Tuesday's 2-0 victory in the B international against the Republic of Ireland at Anfield hardly helped clear the picture. Andy Cole scored in his first match under Venables and had an air of menace every time he touched the ball, while Nick Barmby and Robbie Fowler also looked sharp - albeit against a tiring Republic of Ireland defence. Only Chris Sutton failed to show his club form, and even then the Blackburn player had a integral part in Cole's goal.
Given that Alan Shearer, Peter Beardsley, Les Ferdinand, Ian Wright, Stan Collymore, Teddy Sheringham and Matt Le Tissier are also around, the queue to make the front two places in the senior team is beginning to resemble the Saturday evening scramble for lottery tickets. Not that Venables looked like the man next in line as the Camelot computer called time.

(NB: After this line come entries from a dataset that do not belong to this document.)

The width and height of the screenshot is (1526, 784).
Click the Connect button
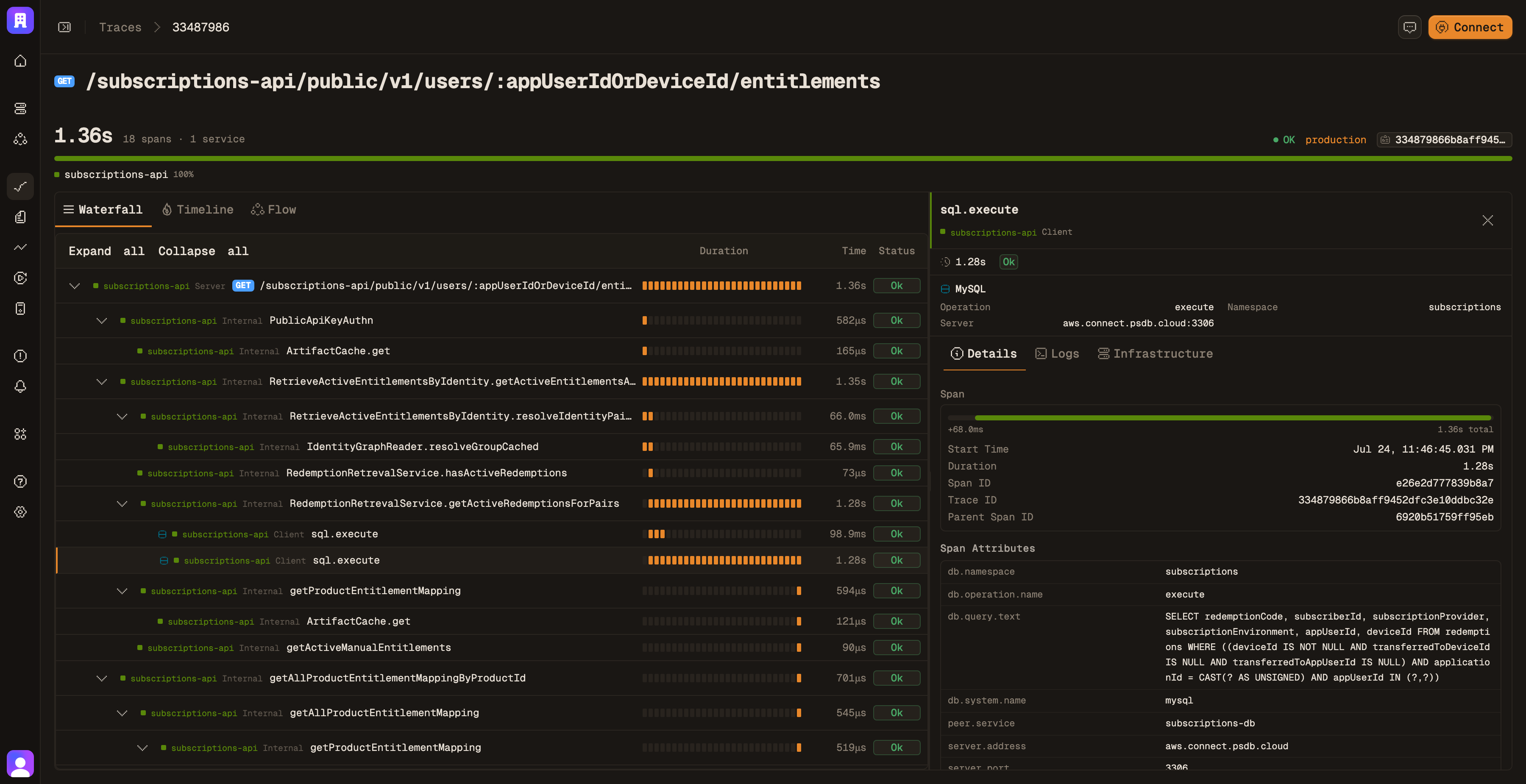coord(1470,27)
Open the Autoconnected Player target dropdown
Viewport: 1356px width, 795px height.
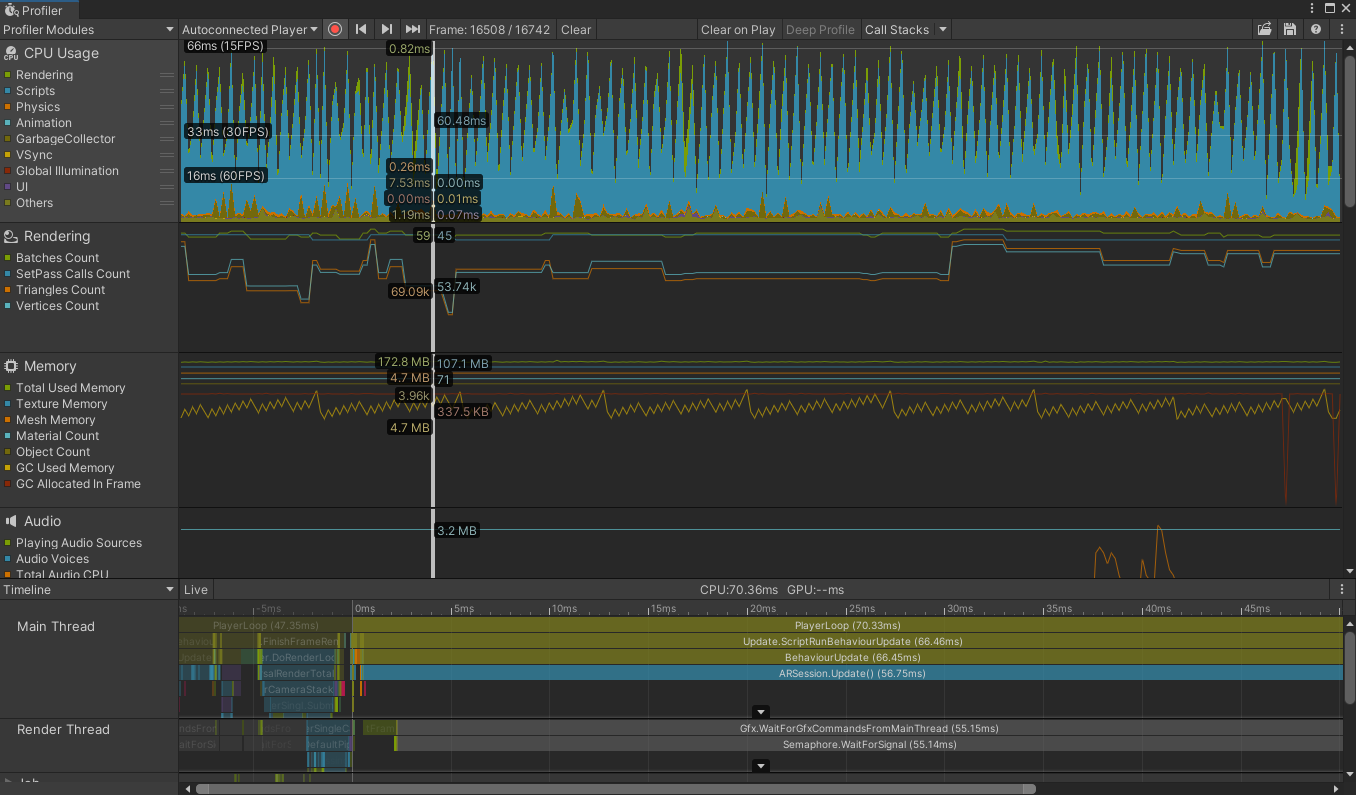(249, 29)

"Everybody wants to play," he said. "They want to be involved and it is my job to select the right people. You can have seven players on a par but you can only pick three or four in any squad and it's going to come down to my preference. If there is a big difference between the form of players it makes my selection easier, but if they are all fighting at it the decision becomes harder. It's a problem I'm happy to have."
Indeed, Venables had reason to be content across a broad spectrum. Sol Campbell moved forward from his normal position in the back four to look Savile Row measured for the role of midfield anchor, while Tim Sherwood had a commanding match in the centre of the pitch. The wingers, Ruel Fox and Jason Wilcox, too, barely put a foot wrong.
"They all played well," Venables said. "It was very encouraging. You can get hit with lack of form or injuries and it's nice to know you can call upon people you know are ready. It's difficult that jump, mixing with fresh faces, trying to form a rapport with people you don't play with week-in week-out. You have got to have a special personality."
Looking forward to the European Championship finals in 18 months' time, he said: "I am not far away. I'm very happy."
Indeed, just about the only thing to take the edge off a valuable exercise was an attendance of 7,431, which would have been fewer still if there had been different opponents. The Irish anthem was sung by the majority of the crowd while "God Save The Queen" was played out to near silence. The contrast could hardly have been starker than with the record attendance of 25,000 at Newcastle for the Under-21 international last month.
St James' Park has not had too many big matches played on it since the Seventies, and Liverpool's home match two days previously and the imminence of Christmas were not designed to push the numbers up. But the overwhelming impression was that the public failed to tap Venables' enthusiasm for the fixture.
Put B after England and, in some parts of the country, the response is going to be "so what".